Abstract
A new method for detecting fibrinogen related proteins such as fibrin polymer, soluble fibrin complexes (SFC), fibrinogen, early FDP (mainly X), α, β, γ and γ-dimer, was developed by using the technique of adsorption and elution from staphylococci. The procedure of staphylococcal elution technique (SET) was as follows: One tenth ml of sodium citrate plasma was mixed with 2mg of staphylococci and reacted for 10min, washed three times by saline. After washing 0.3ml of 0.05M Tris buffer (pH 11.6) was added and centrifuged.
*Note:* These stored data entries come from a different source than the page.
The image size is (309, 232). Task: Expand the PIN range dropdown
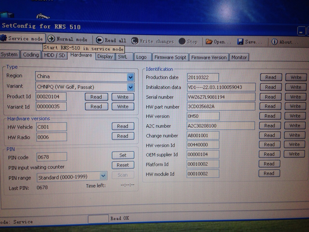pos(103,176)
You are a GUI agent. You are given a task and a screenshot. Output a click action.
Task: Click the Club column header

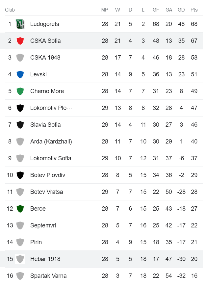click(x=10, y=10)

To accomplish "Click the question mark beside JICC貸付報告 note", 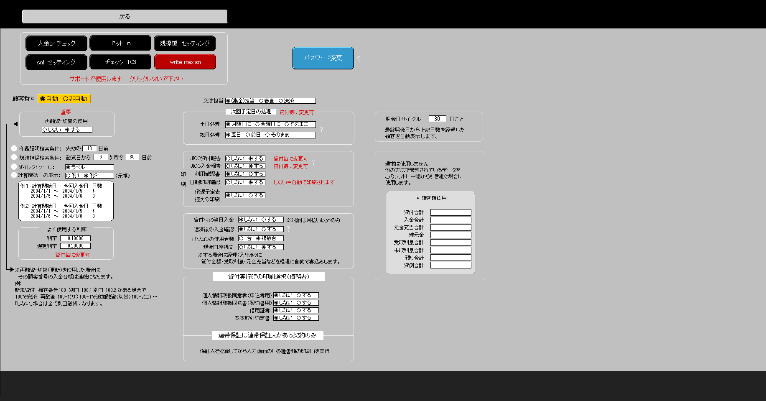I will [x=313, y=162].
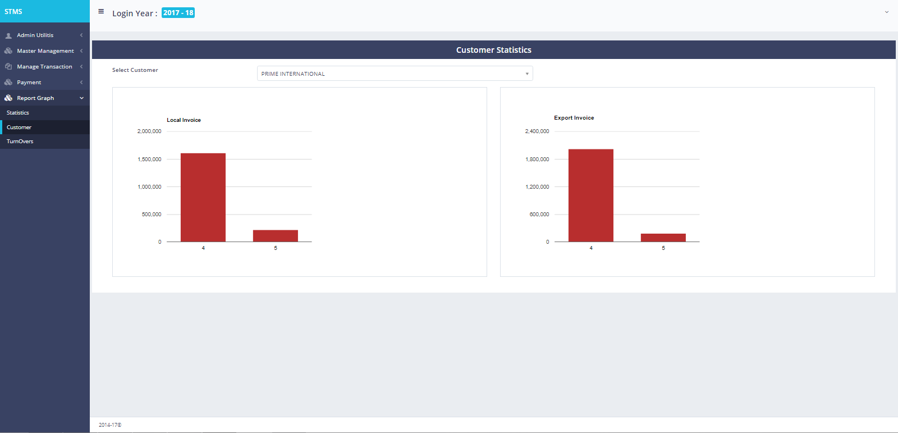Screen dimensions: 898x433
Task: Click the hamburger menu toggle icon
Action: (101, 11)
The pH of the resultant supernatant was adjusted to 8.0 by adding 0.05M Tris buffer (pH 6.0). This supernatant (0.2ml) was electrophoresed by SDS-PAGE. After staining and destaining the density of protein band was measured by scanning densitometer.
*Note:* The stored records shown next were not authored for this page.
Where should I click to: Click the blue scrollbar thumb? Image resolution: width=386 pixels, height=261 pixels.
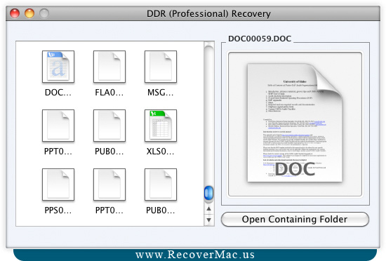coord(208,193)
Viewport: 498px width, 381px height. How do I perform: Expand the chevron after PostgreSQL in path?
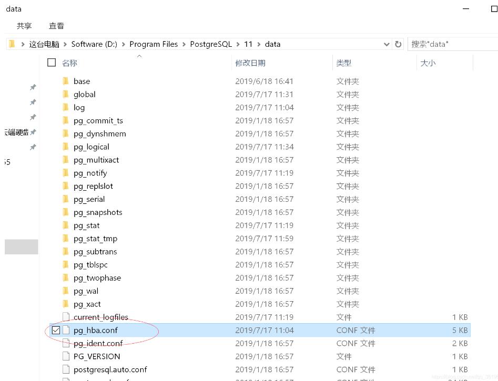238,44
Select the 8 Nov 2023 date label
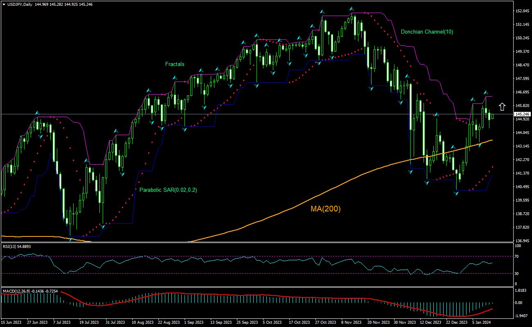532x327 pixels. coord(351,322)
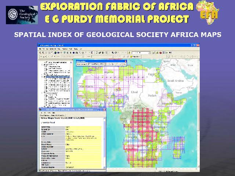Select the Africa Maps tab in the record popup
The image size is (235, 176).
[51, 115]
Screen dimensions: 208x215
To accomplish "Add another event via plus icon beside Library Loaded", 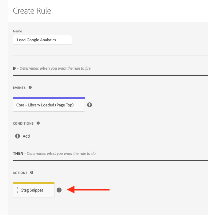I will 90,105.
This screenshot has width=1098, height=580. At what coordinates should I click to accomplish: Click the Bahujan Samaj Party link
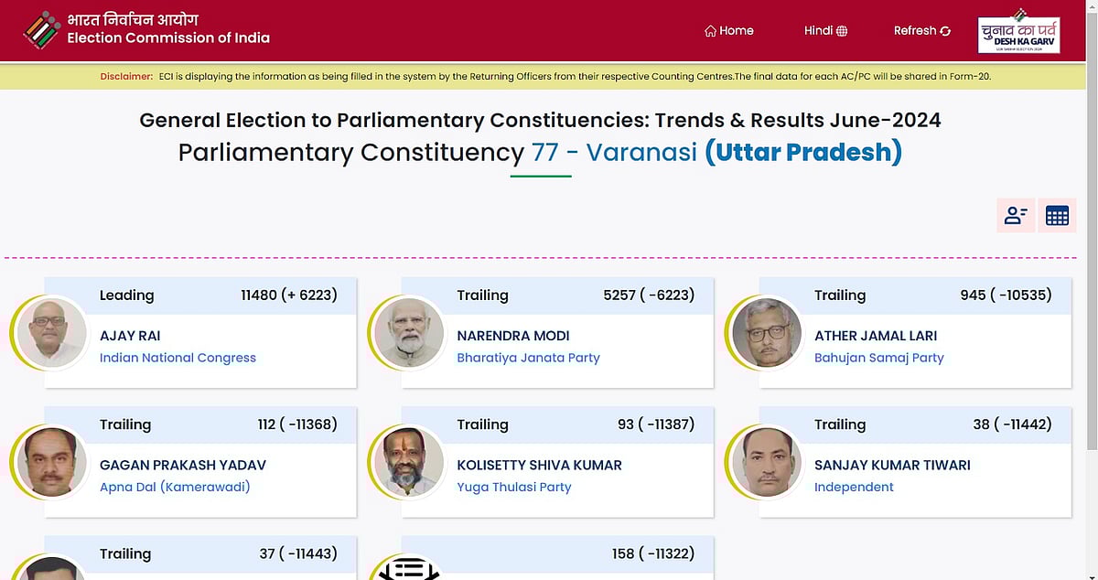[878, 358]
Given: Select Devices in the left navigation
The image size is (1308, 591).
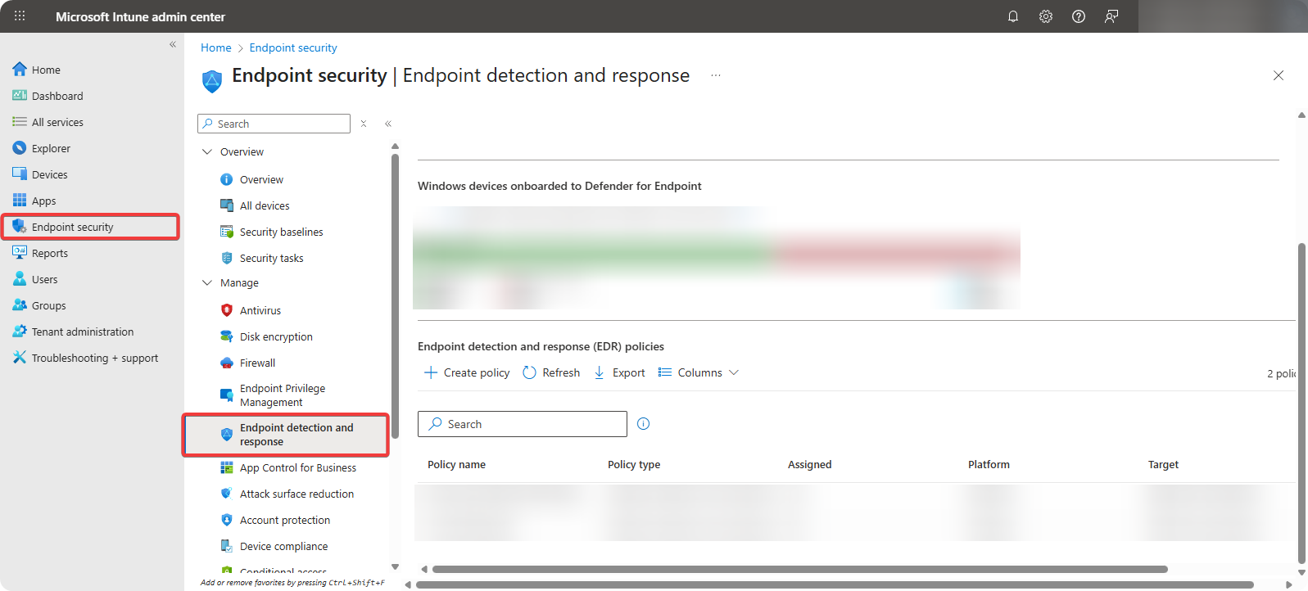Looking at the screenshot, I should (49, 175).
In vitro experiments using purified fibrinogen, FDP-D and FDP-E revealed that fibrinogen, SFC which was made by adding low concentration of thrombin to fibrinogen, and early FDP (mainly X) which was made from the digestion of fibrinogen by plasmin were eluted by SET. Moreover, D and E were also eluted by SET, though the amount of eluted D and E were fairly low.
In vitro experiments using normal plasma revealed that eluted normal plasma contained 5 protein bands corresponding to fibrin polymer, fibrinogen and γ-globulin, and probably corresponding to D and E or albumin.
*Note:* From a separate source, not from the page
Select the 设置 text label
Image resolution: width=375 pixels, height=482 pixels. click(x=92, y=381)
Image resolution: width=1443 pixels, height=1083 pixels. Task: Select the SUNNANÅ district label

Eluted plasma with DIC showed the bands of fibrin polymer, SFC and fibrinogen. Eluted plasma with large dosage of UK therapy showed the bands of fibrin polymer, fibrinogen, partly degraded fibrinogen and FDP-X. The reduction of the eluted normal plasma demonstrated 3 bands which were coincided with α, β, and γ-chain. The reduction of the eluted plasma with DIC demonstrated the bands of γ-dimer (7.1%), α-chain (44.7%), β-chain (27.2%), γ-chain (18.9%) and another bands.
Although problems as to precise quantification and as to adsorption and elution of D or E are unsettled, SET would be available for clinic as well as the study of the relation between fibrinogen and its structure.